[Opening Source data section]

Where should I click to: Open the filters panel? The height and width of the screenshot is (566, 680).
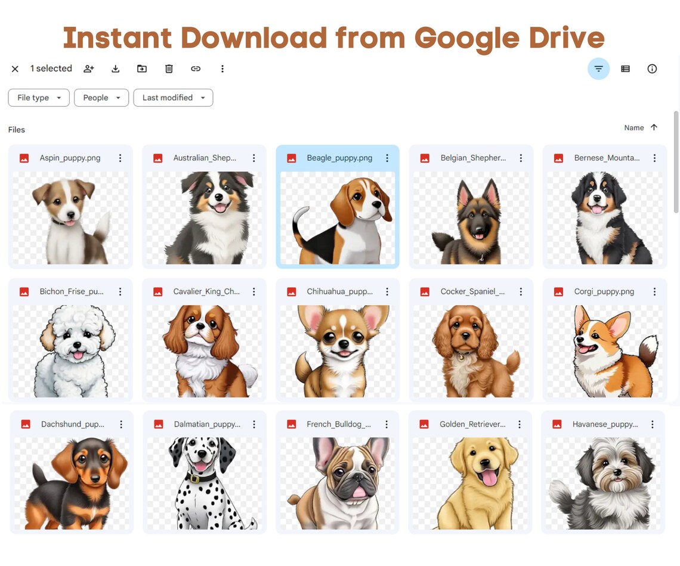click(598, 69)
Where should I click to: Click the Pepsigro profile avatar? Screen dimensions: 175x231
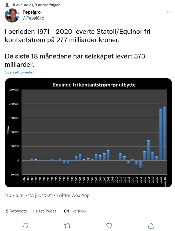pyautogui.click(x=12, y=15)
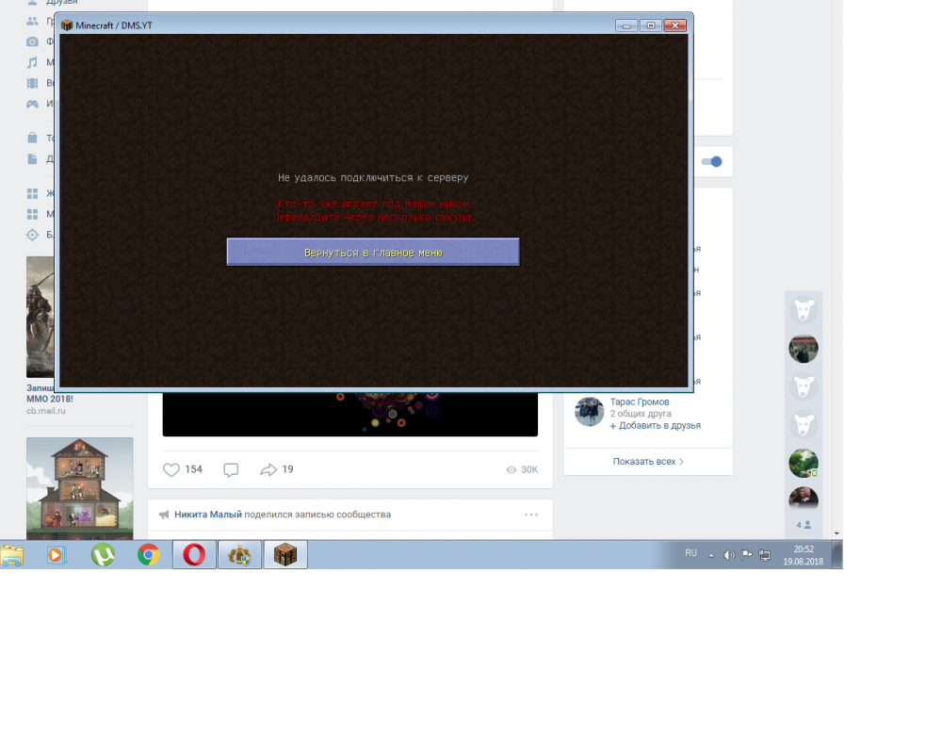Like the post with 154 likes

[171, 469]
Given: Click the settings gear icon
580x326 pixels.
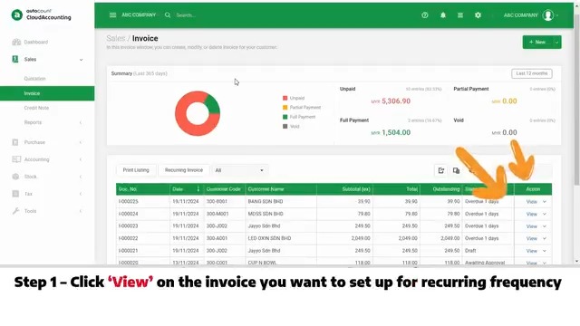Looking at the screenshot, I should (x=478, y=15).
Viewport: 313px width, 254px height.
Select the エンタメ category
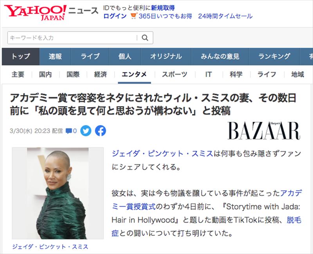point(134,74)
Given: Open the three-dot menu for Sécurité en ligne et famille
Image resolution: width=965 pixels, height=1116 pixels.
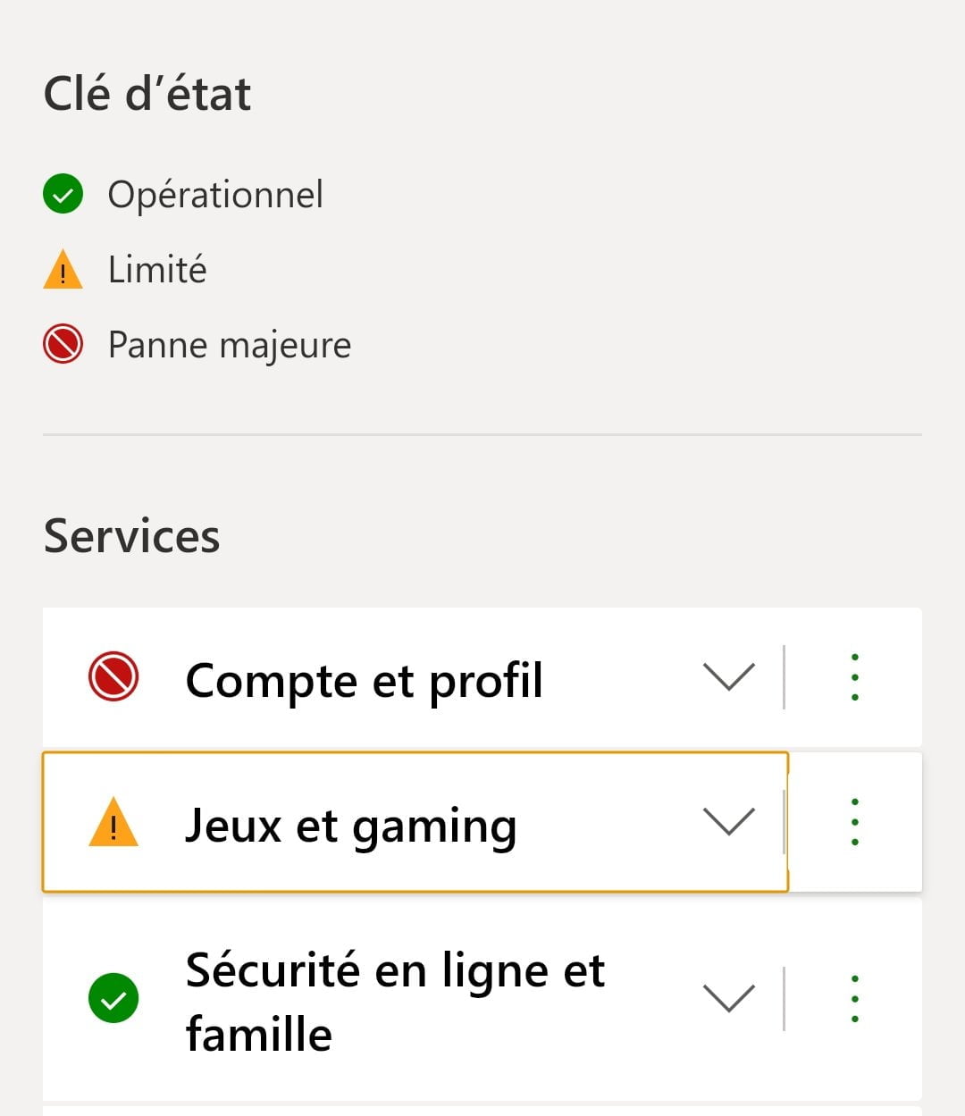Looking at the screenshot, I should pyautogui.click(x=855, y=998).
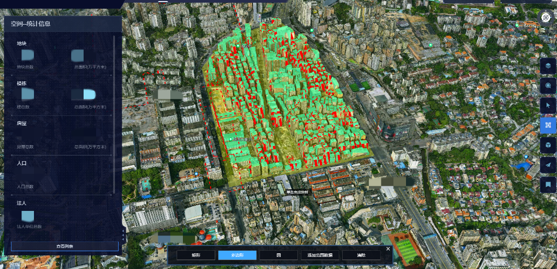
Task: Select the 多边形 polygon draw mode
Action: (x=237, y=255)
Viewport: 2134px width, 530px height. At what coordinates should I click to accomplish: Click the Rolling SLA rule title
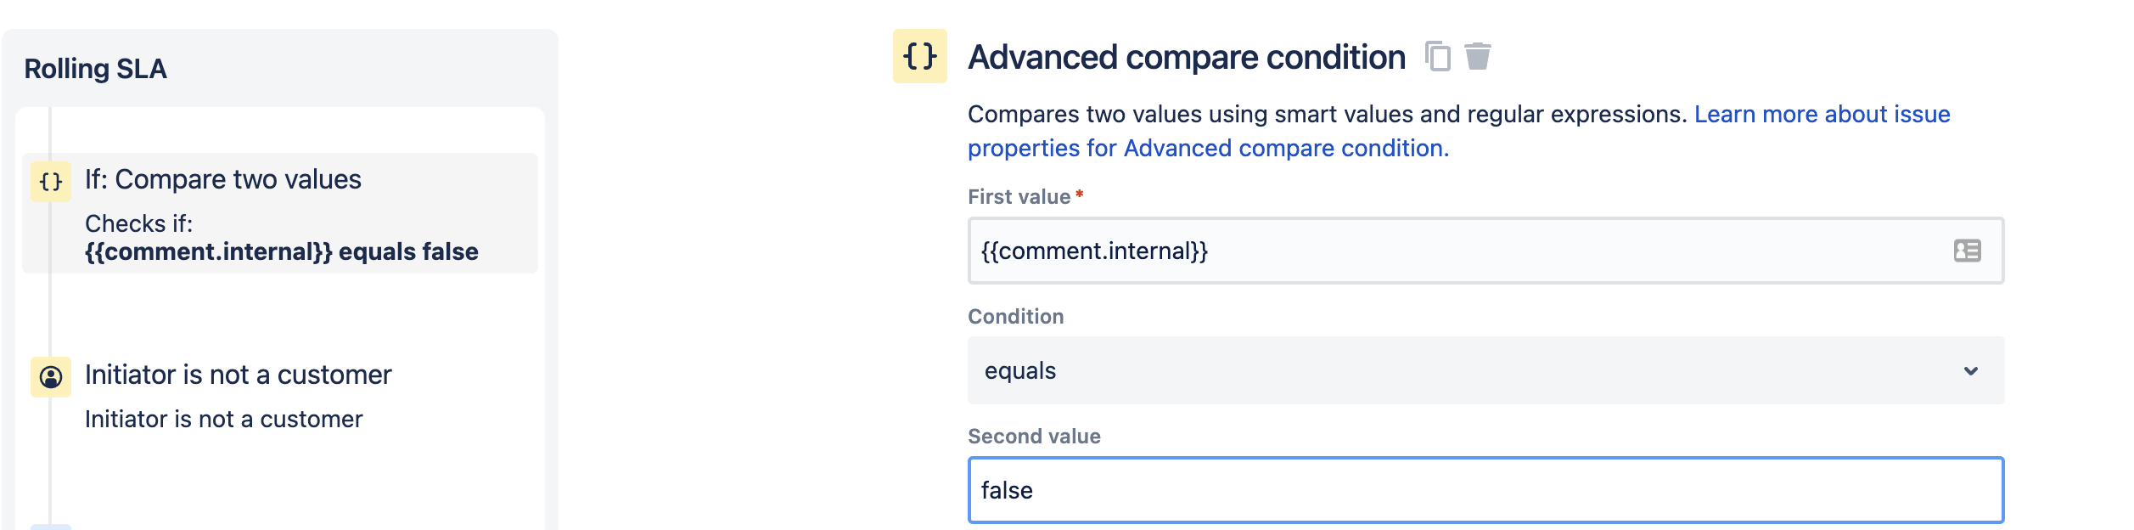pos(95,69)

[Closing Source data section]
[Opening Source data section]

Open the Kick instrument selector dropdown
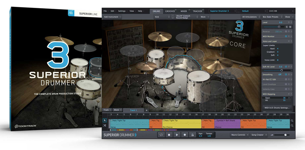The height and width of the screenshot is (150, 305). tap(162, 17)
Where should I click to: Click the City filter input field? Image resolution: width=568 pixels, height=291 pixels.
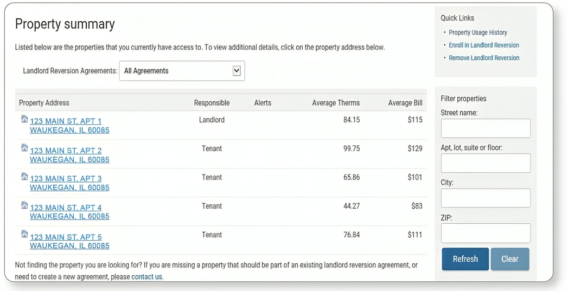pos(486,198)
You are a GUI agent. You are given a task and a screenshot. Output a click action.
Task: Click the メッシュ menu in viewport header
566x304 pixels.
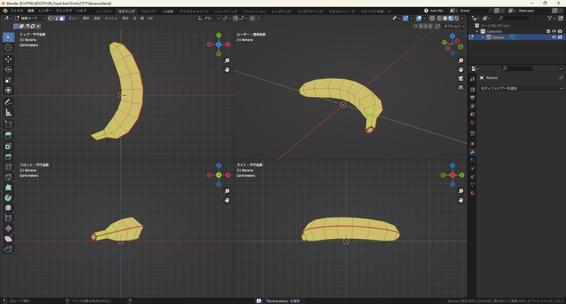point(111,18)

[Closing Source data section]
[Opening Source data section]

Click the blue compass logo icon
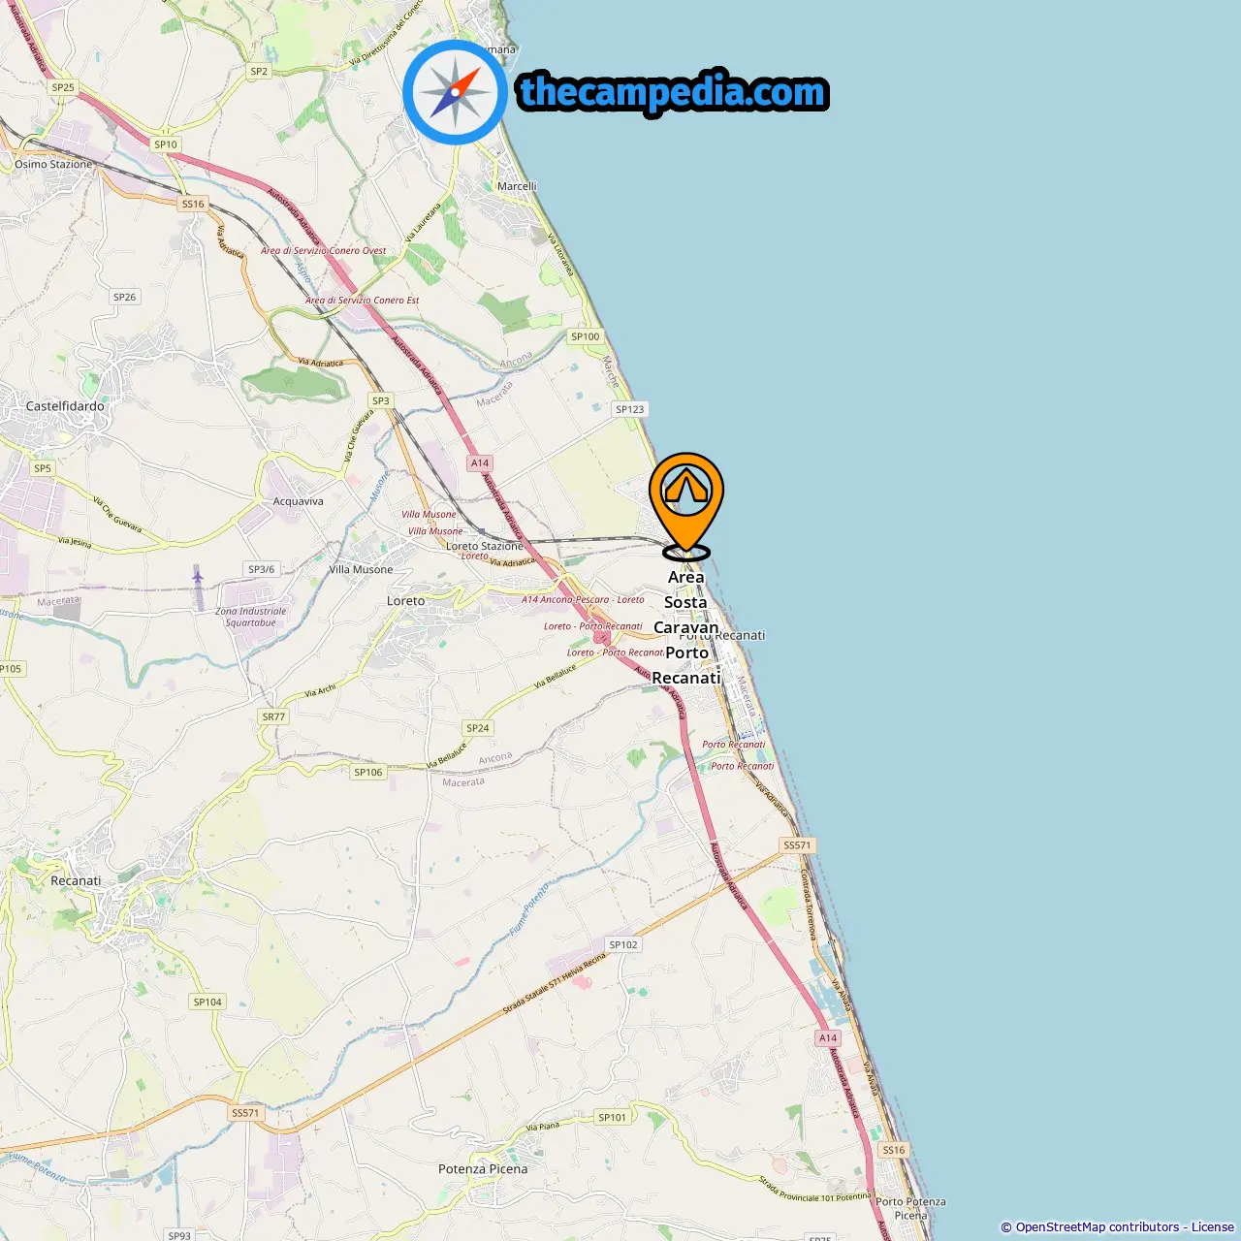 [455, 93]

[Closing Source data section]

Print, exactly and with no pictures, the lines of the listing above starting at the one that has "Where should I click to: Open" and ending at the one that has "Given: Click the settings gear icon", both included.

Result of this task:
Where should I click to: Open the filters panel? The height and width of the screenshot is (566, 680).
click(598, 69)
Where should I click to: Click the Pepsigro profile avatar? Screen dimensions: 175x231
pyautogui.click(x=12, y=15)
Like the post with 154 likes

[171, 469]
Given: Click the settings gear icon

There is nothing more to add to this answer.